6.            It is the intent of the parties that this Repurchase Plan comply with the requirements of Rule 10b5-1(c)(1)(i)(B) under the Exchange Act, and this Repurchase Plan shall be interpreted to comply with the requirements thereof.

7.            At the time of the Issuer’s execution of this Repurchase Plan, the Issuer has not entered into a similar agreement with respect to the Common Stock. The Issuer agrees not to enter into any such agreement while this Repurchase Plan remains in effect.

8.            Except as specifically contemplated hereby, the Issuer shall be solely responsible for compliance with all statutes, rules and regulations applicable to the Issuer and the transactions contemplated hereby, including, without limitation, reporting and filing requirements.

9.            This Repurchase Plan shall be governed by and construed in accordance with the laws of the Commonwealth of Pennsylvania and may be modified or amended only by a writing signed by the parties hereto.

10.          Except as contemplated by Section 3(a)(3) of this Repurchase Plan, the Issuer acknowledges and agrees that it does not have authority, influence or control over any Purchase effected by Hunter pursuant to this Repurchase Plan and the Issuer will not attempt to exercise any authority, influence or control over Purchases. Notwithstanding any provision contained herein to the contrary, the Issuer may suspend or terminate this Repurchase Plan at any time so long as the determination to suspend or terminate this Repurchase Plan is made in good faith and not as part of a plan or scheme to evade its prohibitions of Rule 10b-5 under the Exchange Act or any other U.S. Securities laws. Hunter agrees not to seek advice from the Issuer with respect to the manner in which it effects Purchases under this Repurchase Plan.

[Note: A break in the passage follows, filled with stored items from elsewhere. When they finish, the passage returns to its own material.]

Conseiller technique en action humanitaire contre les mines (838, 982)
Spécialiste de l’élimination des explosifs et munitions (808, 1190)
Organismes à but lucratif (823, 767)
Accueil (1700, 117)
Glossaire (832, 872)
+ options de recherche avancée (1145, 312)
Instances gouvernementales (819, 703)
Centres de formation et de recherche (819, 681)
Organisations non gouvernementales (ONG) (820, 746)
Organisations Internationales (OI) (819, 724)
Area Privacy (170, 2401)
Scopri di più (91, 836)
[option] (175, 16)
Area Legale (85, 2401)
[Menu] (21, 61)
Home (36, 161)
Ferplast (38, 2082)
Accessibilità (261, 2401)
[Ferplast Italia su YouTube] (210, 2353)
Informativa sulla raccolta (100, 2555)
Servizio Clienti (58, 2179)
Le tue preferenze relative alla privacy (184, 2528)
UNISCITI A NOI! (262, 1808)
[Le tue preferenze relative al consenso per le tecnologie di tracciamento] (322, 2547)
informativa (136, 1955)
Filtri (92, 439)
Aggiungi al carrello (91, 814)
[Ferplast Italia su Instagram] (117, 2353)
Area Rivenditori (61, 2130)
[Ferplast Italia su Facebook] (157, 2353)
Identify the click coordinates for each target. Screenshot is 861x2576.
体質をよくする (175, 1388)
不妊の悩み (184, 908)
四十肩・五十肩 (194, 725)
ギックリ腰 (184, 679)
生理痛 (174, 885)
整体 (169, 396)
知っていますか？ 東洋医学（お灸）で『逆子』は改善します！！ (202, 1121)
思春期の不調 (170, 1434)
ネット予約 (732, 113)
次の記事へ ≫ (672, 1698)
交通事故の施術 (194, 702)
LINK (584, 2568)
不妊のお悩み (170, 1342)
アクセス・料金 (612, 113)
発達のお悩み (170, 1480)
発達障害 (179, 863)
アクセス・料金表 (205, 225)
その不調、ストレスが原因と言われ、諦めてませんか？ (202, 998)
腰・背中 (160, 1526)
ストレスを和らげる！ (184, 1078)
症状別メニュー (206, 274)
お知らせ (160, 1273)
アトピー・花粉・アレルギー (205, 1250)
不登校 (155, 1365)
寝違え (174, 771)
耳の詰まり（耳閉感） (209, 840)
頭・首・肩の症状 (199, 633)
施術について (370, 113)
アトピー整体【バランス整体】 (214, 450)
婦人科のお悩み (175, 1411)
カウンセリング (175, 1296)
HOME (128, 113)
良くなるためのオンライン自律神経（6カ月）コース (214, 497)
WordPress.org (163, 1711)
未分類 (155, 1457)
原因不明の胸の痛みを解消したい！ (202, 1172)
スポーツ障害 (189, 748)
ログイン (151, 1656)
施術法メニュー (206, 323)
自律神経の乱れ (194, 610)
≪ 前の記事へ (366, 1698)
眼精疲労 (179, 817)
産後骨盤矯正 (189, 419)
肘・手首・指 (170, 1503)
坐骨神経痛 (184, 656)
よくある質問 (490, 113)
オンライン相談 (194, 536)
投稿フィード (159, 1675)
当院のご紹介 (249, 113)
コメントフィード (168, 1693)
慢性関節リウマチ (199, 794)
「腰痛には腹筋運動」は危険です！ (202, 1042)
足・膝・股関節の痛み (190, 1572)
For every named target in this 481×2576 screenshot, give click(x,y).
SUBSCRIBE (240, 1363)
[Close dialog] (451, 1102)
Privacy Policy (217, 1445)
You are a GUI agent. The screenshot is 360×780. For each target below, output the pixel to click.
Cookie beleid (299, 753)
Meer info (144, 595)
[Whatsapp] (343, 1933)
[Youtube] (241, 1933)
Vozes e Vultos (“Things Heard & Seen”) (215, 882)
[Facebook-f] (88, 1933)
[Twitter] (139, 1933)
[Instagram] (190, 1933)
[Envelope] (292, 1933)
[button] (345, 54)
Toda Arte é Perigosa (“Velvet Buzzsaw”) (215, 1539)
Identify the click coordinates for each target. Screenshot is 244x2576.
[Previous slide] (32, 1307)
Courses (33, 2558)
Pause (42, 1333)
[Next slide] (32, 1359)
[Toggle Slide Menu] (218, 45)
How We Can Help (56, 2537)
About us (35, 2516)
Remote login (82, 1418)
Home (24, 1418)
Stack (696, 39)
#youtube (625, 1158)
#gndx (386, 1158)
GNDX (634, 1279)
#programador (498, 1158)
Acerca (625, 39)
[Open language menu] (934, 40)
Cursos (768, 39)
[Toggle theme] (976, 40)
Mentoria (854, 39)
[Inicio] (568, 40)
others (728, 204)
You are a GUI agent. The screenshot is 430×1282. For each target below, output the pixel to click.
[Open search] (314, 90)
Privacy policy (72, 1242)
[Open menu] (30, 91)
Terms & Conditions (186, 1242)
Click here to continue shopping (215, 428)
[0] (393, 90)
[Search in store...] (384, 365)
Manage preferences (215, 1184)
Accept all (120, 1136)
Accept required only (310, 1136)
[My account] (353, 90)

11.          The Issuer agrees to indemnify and hold harmless Hunter and its affiliates, principals, officers, directors, employees, agents and representatives against any losses, claims, damages or liabilities, including reasonable legal fees and expenses, arising out of any action or proceeding relating to this Repurchase Plan or any Purchase effected pursuant hereto, except to the extent that any such loss, claim, damage or liability is the result of the negligence or willful misconduct of them to or any of its principals, officers, directors, employees, agents or representatives. Hunter shall provide to the Issuer proper and timely notice with regard to any such threatened loss, claim, damage or liability.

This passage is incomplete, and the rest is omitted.